Song by Wings

from the album London Town
- Released: 31 March 1978
- Recorded: 13 May 1977
- Length: 3:34
- Label: Parlophone (UK); Capitol (US);
- Songwriter: P. McCartney
- Producer: P. McCartney

= Famous Groupies =

"Famous Groupies" is a song by the English rock band Wings, released on the band's sixth studio album album London Town in 1978. Since its release it has been seen as one of the band's most iconic but lesser-known tracks.

== Background ==
The track was primarily recorded on 13 May 1977, with overdubs recorded in November 1977.

== Music and lyrics ==
McCartney revealed the lyrics were a joking song about the music business, stating that "There's a famous pair of groupies from years ago called the Plaster Casters. It's not really modelled on them but it's that kind of idea: a couple of groupies who go around together, are notorious and stuff. No, I don't get groupies. No, I hope I don't anyway. There comes a stage when you sort of let it be known that you don't want them, then they don't show up anymore. You've got to be single and out on the road. I'm a married man with four kids now, so I can't do all that. I'm not like that!" John Blaney wrote that it "relates the tale of various fictitious musicians and roadies, not to mention groupies, and their exploits." Damian Fanelli notes that "McCartney goes into storytelling mode to recount the tale of a fictional pair of groupies who do some pretty horrible things to the music-biz gents they supposedly adore".
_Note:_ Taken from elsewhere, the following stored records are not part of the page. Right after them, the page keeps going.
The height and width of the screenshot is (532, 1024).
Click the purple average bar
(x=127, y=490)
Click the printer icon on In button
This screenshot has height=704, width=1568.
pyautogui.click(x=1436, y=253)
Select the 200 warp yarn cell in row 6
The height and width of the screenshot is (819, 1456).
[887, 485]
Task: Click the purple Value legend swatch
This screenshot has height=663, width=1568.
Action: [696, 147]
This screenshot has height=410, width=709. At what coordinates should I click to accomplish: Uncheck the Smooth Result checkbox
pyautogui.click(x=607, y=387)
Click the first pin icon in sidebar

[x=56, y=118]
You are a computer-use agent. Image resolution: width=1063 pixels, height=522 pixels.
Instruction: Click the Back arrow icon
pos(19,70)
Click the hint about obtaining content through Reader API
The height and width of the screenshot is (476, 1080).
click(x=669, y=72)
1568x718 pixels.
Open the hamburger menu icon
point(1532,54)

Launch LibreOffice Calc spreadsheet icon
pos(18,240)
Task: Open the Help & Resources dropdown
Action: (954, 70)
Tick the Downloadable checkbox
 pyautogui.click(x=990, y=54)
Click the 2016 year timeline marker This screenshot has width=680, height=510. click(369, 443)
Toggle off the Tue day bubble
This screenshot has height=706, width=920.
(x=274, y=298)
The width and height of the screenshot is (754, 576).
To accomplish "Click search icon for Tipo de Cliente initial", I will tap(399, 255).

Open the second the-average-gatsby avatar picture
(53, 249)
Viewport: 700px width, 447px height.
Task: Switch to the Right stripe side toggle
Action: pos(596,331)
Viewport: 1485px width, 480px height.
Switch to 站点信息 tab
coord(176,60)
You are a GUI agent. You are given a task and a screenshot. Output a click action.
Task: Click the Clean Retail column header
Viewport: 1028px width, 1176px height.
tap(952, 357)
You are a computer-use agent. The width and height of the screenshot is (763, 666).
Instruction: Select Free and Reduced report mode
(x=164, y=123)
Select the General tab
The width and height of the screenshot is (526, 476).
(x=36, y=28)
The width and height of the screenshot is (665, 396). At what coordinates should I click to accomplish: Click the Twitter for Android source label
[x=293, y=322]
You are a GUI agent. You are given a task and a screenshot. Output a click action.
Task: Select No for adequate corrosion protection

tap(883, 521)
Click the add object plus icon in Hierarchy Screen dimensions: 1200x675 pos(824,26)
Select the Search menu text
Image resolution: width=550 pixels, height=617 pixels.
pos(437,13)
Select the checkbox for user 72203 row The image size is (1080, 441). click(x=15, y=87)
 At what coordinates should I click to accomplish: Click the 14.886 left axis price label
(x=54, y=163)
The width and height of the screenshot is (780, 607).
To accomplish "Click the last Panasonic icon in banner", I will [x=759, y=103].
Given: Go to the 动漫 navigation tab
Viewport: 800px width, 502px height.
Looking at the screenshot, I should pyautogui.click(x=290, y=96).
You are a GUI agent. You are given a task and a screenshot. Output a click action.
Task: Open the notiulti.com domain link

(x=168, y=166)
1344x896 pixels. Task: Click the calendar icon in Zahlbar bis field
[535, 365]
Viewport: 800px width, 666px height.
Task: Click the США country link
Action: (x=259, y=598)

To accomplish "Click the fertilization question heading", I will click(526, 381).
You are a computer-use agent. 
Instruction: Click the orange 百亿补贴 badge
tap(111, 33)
== Release and reception ==
Gavin Edwards writes that "The way the song gets its passport stamped for Bizarroland is the monologue at the end". Janet Maslin criticised the track in a Rolling Stone review as a "dry, slightly bitchy song indicating that idle chatter [that] Linda McCartney still gets the family's goat." Donald A. Guarisco likens it in an AllMusic review to music from the Monty Python movie, noting that "The music applies a mock serious, folk-styled melody to the song, a combination of a regal chorus and relentlessly ascending verses, that enhances its humor by pushing it forward in a rapid, melodramatic sing-along style", concluding that "McCartney caps the song with a delightfully tongue-in-cheek vocal that incorporates everything from yodeling to mock-Cockney announcements. It all adds up to a genially goofy bit of fun that shows off the playful side of Paul McCartney's songwriting."

== Personnel ==
According to The Paul McCartney Project, except where noted:
- Paul McCartney – acoustic guitar (?), bass, electric guitar (?), percussion, slide guitar (?), vocals
- Linda McCartney – background vocals, Mellotron
- Denny Laine – acoustic guitar (?), backing vocals, electric guitar (?)